Often, Rufio knew, it was easy being him. He had been born to wealth and luxury, never wanting for anything his heart could possibly desire. Wine, food, women - all were provided for him. Even since he had totally voluntarily left his father's home and struck out on his own, it was rare that he lacked what he needed to survive, or found himself in mortal danger. (Usually, when a crew he was a part of fought, he immediately hid in the corner and/or surrendered). Essentially, most days, it was easy being Rufio Rivelli.
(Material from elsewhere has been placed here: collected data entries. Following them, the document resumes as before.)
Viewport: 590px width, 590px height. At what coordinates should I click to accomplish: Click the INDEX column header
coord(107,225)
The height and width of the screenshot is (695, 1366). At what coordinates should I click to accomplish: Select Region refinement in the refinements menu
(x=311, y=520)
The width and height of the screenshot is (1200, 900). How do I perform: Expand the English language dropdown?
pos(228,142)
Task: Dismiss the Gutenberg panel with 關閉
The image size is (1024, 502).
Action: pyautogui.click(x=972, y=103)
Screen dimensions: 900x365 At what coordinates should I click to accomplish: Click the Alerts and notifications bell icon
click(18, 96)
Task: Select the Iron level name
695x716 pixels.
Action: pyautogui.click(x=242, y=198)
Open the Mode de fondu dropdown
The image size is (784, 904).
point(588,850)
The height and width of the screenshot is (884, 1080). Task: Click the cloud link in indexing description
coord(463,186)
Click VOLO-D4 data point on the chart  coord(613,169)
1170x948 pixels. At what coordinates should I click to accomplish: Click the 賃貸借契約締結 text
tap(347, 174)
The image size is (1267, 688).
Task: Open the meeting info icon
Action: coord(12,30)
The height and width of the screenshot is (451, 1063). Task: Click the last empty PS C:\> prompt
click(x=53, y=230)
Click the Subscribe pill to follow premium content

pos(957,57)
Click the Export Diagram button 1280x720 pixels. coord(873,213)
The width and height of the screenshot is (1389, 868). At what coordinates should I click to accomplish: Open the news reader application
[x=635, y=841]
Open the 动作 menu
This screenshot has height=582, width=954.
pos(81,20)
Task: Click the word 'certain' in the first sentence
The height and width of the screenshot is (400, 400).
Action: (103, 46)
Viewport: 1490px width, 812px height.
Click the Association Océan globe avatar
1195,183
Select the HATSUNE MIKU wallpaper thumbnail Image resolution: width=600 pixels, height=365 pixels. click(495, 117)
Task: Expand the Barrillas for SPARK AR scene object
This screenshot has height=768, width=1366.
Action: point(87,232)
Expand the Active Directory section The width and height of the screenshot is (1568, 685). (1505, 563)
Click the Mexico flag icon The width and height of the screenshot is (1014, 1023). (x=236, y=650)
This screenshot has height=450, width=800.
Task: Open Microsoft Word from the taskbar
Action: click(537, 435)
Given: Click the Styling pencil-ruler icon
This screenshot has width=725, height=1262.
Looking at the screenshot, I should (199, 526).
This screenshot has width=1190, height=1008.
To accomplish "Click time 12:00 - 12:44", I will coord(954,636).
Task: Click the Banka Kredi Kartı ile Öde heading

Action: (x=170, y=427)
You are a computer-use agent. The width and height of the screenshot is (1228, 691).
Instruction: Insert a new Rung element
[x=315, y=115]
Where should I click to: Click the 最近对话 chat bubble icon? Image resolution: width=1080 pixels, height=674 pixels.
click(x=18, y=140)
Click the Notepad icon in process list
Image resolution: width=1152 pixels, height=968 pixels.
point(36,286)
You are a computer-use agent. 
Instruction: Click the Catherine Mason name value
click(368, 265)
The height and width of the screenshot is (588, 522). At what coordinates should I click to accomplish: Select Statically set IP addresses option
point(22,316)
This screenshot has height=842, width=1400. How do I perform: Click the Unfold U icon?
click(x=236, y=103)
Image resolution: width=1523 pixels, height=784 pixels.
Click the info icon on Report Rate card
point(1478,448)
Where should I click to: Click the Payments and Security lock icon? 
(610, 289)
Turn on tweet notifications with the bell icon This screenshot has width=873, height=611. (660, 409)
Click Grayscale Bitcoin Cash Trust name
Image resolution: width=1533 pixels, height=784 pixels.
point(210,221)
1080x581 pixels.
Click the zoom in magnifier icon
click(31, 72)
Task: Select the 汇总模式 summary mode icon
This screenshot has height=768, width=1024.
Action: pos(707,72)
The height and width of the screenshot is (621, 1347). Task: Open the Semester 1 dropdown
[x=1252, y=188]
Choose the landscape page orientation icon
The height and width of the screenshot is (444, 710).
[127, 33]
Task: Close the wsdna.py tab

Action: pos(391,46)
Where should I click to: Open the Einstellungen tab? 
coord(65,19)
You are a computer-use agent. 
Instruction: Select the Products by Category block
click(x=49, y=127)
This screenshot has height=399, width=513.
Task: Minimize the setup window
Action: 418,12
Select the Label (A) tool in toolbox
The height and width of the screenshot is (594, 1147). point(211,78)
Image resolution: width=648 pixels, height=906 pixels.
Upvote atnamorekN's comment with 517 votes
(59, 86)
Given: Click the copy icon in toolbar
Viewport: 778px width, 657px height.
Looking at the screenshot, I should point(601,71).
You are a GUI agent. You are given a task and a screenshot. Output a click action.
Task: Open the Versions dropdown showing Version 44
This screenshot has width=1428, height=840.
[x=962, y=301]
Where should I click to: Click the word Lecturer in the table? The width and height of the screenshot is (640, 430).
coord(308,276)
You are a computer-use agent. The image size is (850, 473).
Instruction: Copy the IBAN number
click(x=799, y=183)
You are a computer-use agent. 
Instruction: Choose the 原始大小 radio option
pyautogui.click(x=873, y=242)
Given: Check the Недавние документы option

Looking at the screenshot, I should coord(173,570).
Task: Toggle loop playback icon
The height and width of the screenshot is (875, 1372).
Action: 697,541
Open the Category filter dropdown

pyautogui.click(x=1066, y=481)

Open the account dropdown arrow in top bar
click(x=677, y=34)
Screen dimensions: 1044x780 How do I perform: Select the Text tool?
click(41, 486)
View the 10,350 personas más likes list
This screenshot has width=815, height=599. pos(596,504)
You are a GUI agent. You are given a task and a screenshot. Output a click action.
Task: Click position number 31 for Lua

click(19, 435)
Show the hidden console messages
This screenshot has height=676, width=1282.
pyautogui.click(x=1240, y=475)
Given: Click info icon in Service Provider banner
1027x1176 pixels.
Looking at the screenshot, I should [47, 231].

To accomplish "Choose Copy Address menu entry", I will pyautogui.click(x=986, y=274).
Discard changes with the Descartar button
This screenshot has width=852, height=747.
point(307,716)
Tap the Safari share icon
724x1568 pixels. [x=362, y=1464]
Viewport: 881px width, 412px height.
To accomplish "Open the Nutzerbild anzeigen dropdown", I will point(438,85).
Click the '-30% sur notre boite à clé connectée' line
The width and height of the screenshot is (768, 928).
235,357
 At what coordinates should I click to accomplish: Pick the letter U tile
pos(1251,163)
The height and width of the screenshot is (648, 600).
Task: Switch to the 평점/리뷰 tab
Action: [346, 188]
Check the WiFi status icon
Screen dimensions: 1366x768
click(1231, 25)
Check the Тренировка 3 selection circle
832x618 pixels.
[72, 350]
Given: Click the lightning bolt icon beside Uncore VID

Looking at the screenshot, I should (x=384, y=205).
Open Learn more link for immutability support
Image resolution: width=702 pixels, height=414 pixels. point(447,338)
This was not one of those days.

"Mmmmmmmff!" He managed to squeeze out from behind his gag. Not even the fun kind of gag either - this one was dirty and smelled like old socks and made it hard to breathe. "Mmf! Mmmmmf!"

"Will somebody shut him up?" Somebody said, and Rufio groaned as he felt the butt of a rifle hit his ribs, hard. "We need to hurry. We're losing men like flies to that devil-bitch with the spear."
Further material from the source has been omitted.